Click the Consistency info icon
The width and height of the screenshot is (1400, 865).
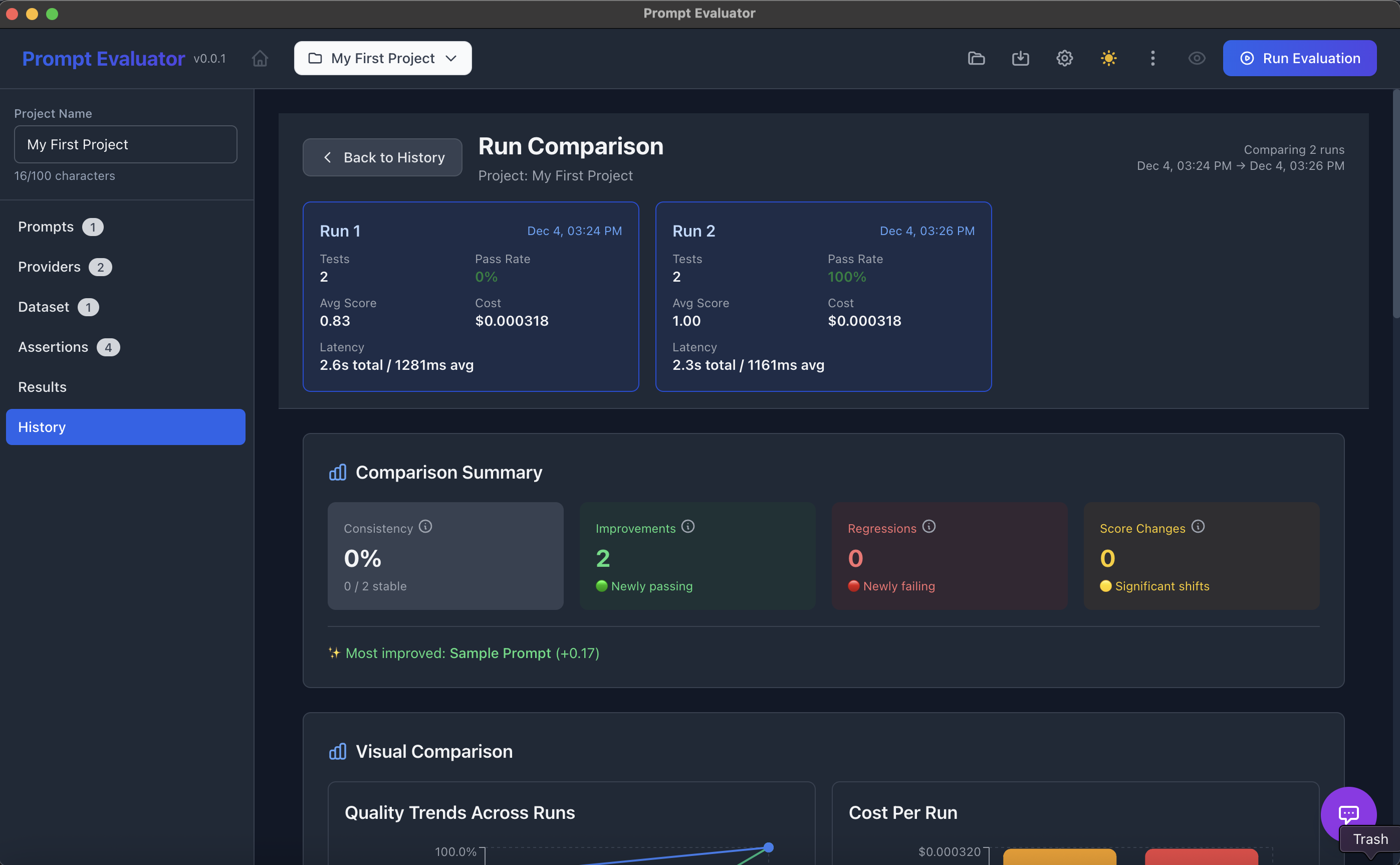pyautogui.click(x=425, y=526)
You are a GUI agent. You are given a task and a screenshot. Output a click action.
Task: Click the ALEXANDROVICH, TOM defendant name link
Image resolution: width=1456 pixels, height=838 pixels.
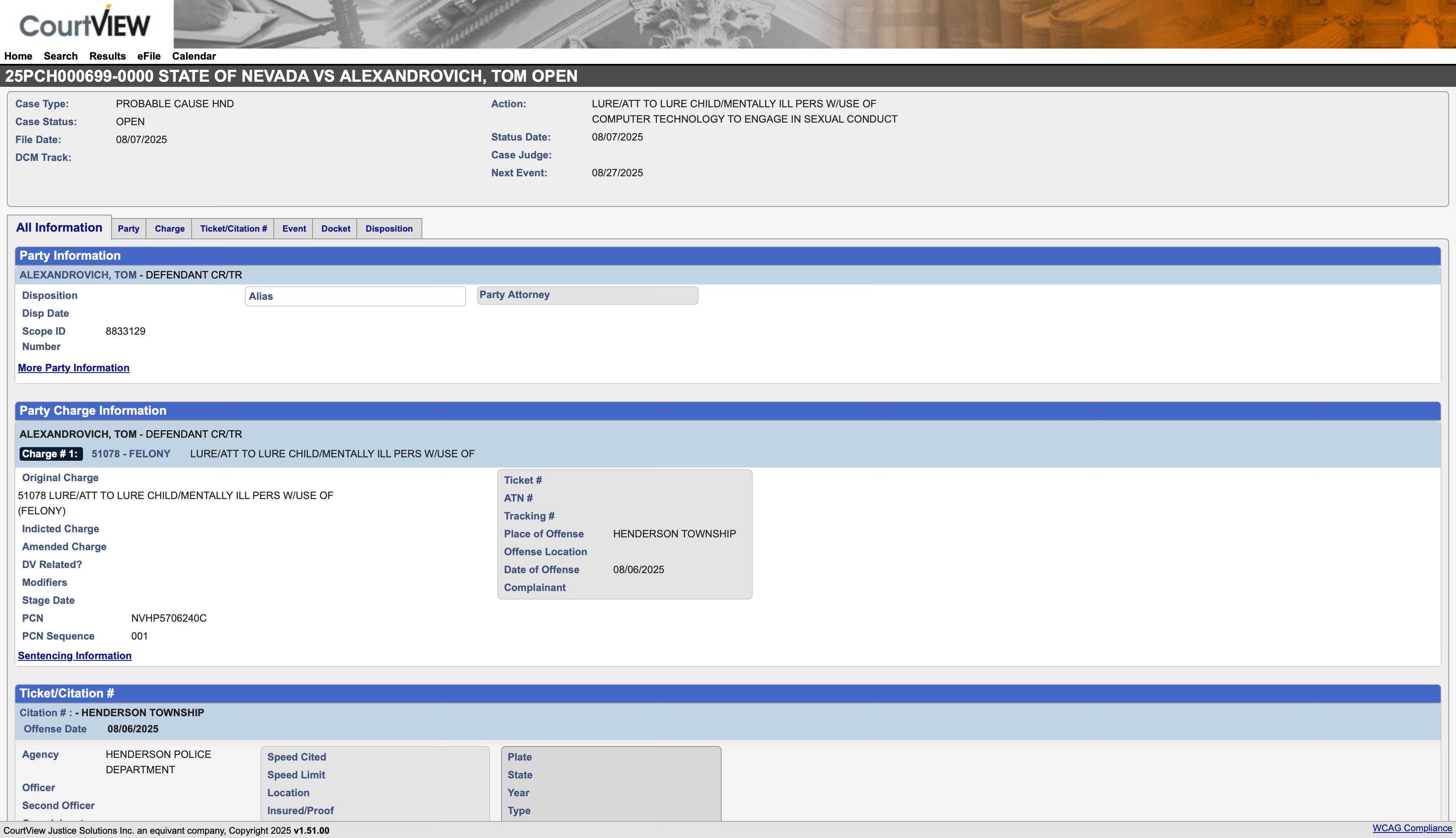click(x=77, y=275)
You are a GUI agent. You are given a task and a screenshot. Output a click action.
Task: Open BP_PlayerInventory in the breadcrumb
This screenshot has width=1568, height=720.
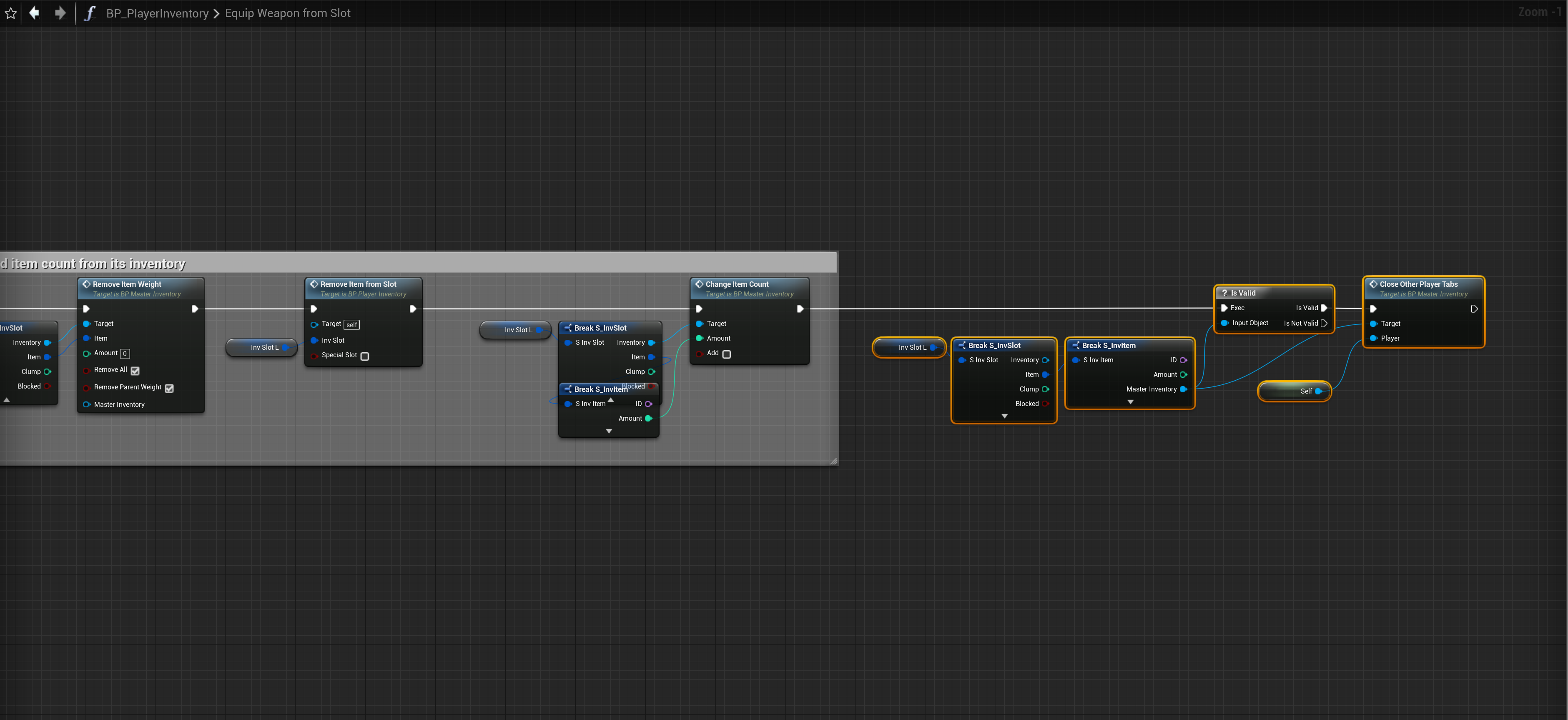click(157, 13)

....

**BRIEF:** Your reply should hold only the lines from the one that contains "Image resolution: width=1456" through the last line of the records above, exact and complete, and no pictures.

**TASK ANSWER:**
Image resolution: width=1456 pixels, height=838 pixels.
click(x=77, y=275)
You are a GUI agent. You are given a task and a screenshot. Output a click action.
Task: Open BP_PlayerInventory in the breadcrumb
This screenshot has width=1568, height=720.
click(157, 13)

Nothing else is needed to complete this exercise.